European ME Alliance Executive Committee


  1. Beyond Myalgic Encephalomyelitis/Chronic Fatigue Syndrome: Redefining an Illness Committee on the Diagnostic Criteria for Myalgic Encephalomyelitis/Chronic Fatigue Syndrome; Board on the Health of Select Populations; Institute of Medicine. Washington (DC): National Academies Press (US); 2015 Feb 10. DOI: 10.17226/19012.
  2. Advances in Understanding the Pathophysiology of Chronic Fatigue Syndrome. Anthony L Komaroff. JAMA. 2019 Aug 13;322(6):499-500. DOI: 10.1001/jama.2019.8312.
  3. Insights from myalgic encephalomyelitis/chronic fatigue syndrome may help unravel the pathogenesis of postacute COVID-19 syndrome. Anthony L Komaroff, W Ian Lipkin. Trends Mol Med. 2021 Sep;27(9):895-906. doi: 10.1016/j.molmed.2021.06.002. Epub 2021 Jun 7.
  4. Centers for Disease Control and Prevention. ICD-10 Codes. https://www.cdc.gov/me-cfs/healthcare-providers/diagnosis/icd-10.html
  5. WHO/Classifications/Frequently Asled Questions/ Chronic Fatigue Syndrome. https://www.who.int/standards/classifications/frequently-askedquestions/chronic-fatigue-syndrome
  6. European ME Alliance Roundtable Webinar. https://europeanmealliance.org/emea-rt2.shtml
  7. Saunders, C.H., Understanding Severe ME: Essential Guide For Family & Friends. Kindle Edition ed. 2018, Independently published (21 Feb. 2018): 141.

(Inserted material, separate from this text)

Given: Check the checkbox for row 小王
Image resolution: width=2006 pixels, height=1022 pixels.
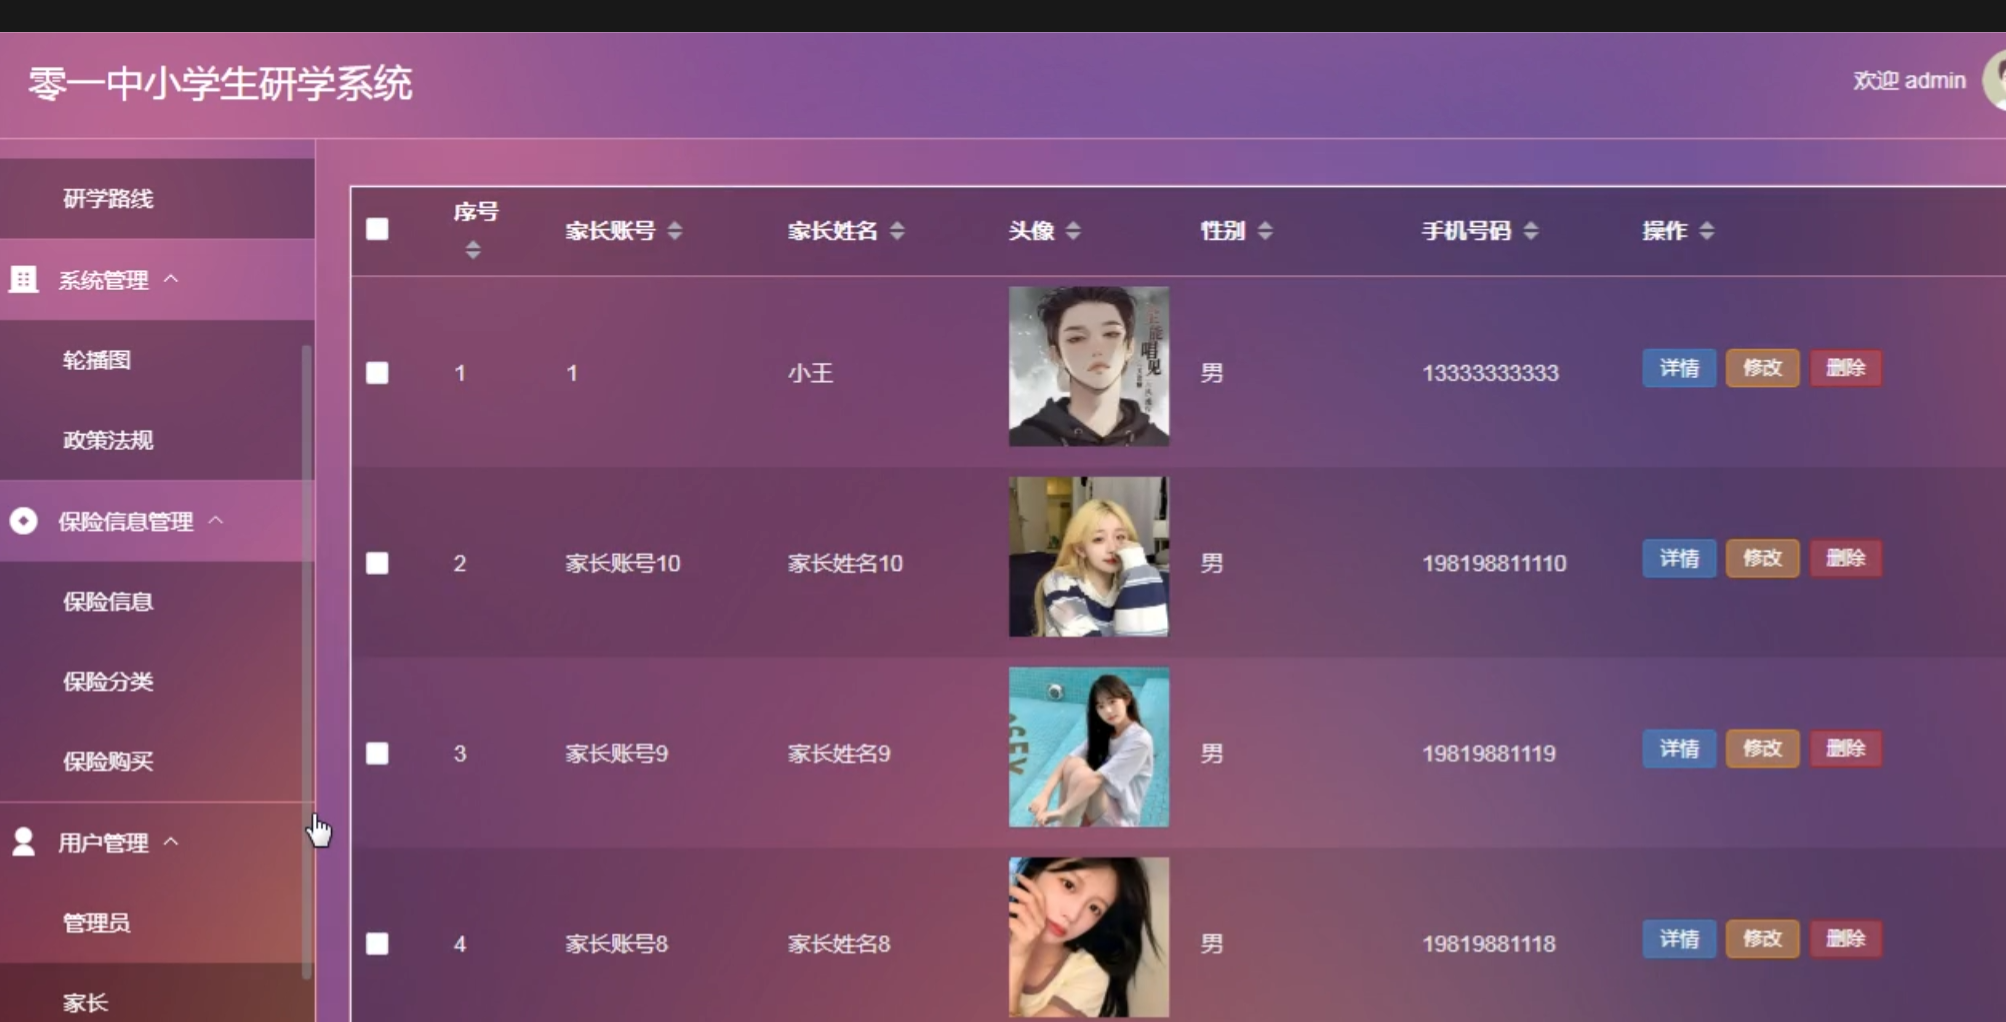Looking at the screenshot, I should 377,373.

  8. Severe and Very Severe Myalgic Encephalopathy/Chronic Fatigue Syndrome ME/CFS in Norway: Symptom Burden and Access to Care. Kristian Sommerfelt 1, Trude Schei, Arild Angelsen. J Clin Med. 2023 Feb 13;12(4):1487. doi: 10.3390/jcm12041487. https://pubmed.ncbi.nlm.nih.gov/36836022/
  9. Characterization of Post–exertional Malaise in Patients With Myalgic Encephalomyelitis/Chronic Fatigue Syndrome. Barbara Stussman, Ashley Williams, Joseph Snow, Angelique Gavin, Remle Scott, Avindra Nath, and Brian Walitt. Front Neurol. 2020; 11: 1025. Published online 2020 Sep 18. doi: 10.3389/fneur.2020.01025
  10. Centers for Disease Control and Prevention. What is ME/CFS? https://www.cdc.gov/me-cfs/about/
  11. Myalgic encephalomyelitis / chronic fatigue syndrome: what is the fuss about? Rea Tschopp, Daniel Paris, Rahel König, Milo Puhan, Marcel Tanner. Swiss Medical Weekly. 01.03.2022.